ЧТО СДЕЛАТЬ »
**1.** Выведите часть отрывка дословно, от слов «- Да ничего» до слов «случались не раз.».
**2.** Сколько лет, согласно отрывку, исполнилось Аркадию Красильникову в 1962 году?

ОТРЫВОК »
□ □ □ □

Военный летчик первого класса полковник в отставке черкасчанин Аркадий Красильников поделился с «ФАКТАМИ» некоторыми подробностями Карибского кризиса, начавшегося в октябре 1962 года и едва не закончившегося третьей мировой войной
В 1962 году командиру отряда стратегических бомбардировщиков Ту-95 майору Аркадию Ивановичу Красильникову исполнилось 39 лет.
- Что вы чувствовали, когда возили на борту ядерные бомбы во время Карибского кризиса?
- Да ничего особенного. Привести в действие атомную бомбу сложнее, чем обычную. Уже позже, в 1966 году возле испанской деревушки Паломарес во время дозаправки в воздухе загорелись и взорвались американский стратегический бомбардировщик В-52 и самолет-заправщик КС-135, погибли семь летчиков. Но самым страшным было то, что еще в начале пожара на бомбардировщике экипаж произвел аварийный сброс четырех водородных бомб. Три из них упали на сушу, одна в море — и не взорвались! Их потом нашли. Подобные ЧП случались не раз.

□ □ □ □

СОБРАННЫЕ МАТЕРИАЛЫ »

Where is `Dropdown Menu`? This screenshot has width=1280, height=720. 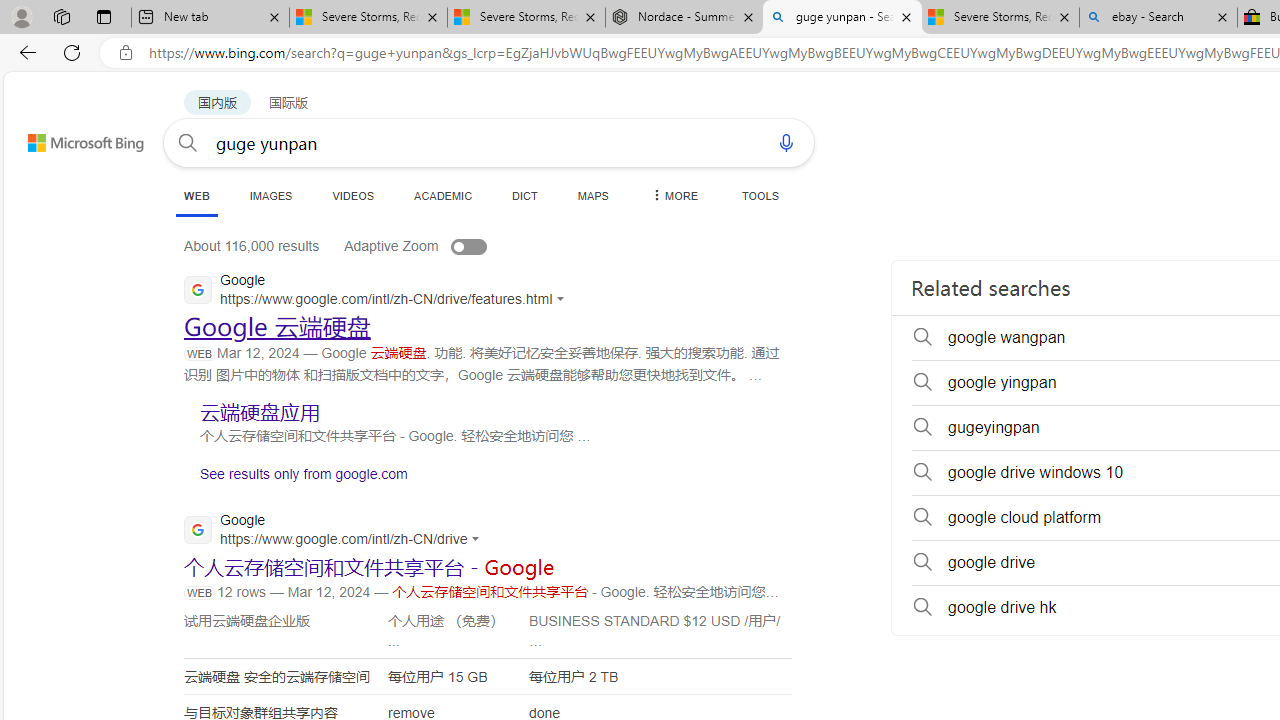
Dropdown Menu is located at coordinates (673, 195).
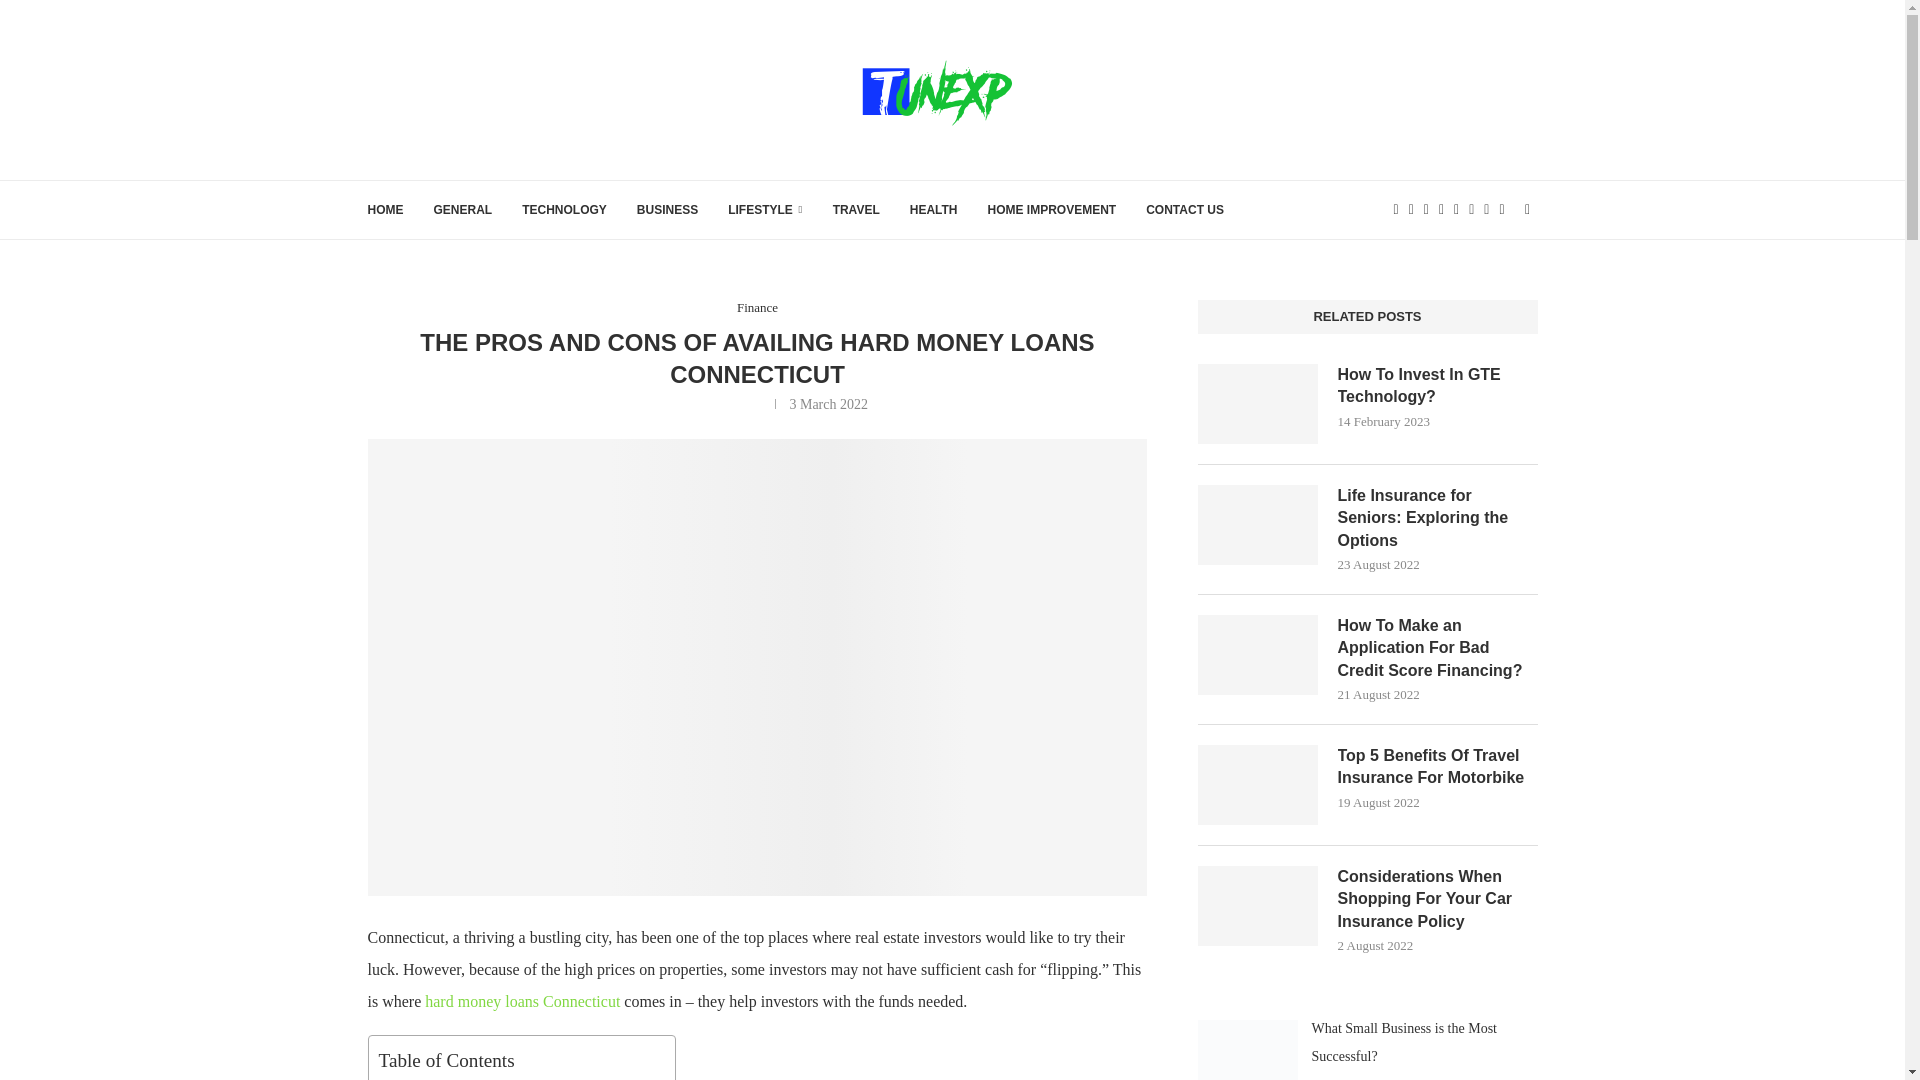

□ □ □ □

ПОЛНЫЕ ОТВЕТЫ »
**1.**
- Да ничего особенного. Привести в действие атомную бомбу сложнее, чем обычную. Уже позже, в 1966 году возле испанской деревушки Паломарес во время дозаправки в воздухе загорелись и взорвались американский стратегический бомбардировщик В-52 и самолет-заправщик КС-135, погибли семь летчиков. Но самым страшным было то, что еще в начале пожара на бомбардировщике экипаж произвел аварийный сброс четырех водородных бомб. Три из них упали на сушу, одна в море — и не взорвались! Их потом нашли. Подобные ЧП случались не раз.

**2.** В 1962 году Аркадию Ивановичу Красильникову исполнилось 39 лет.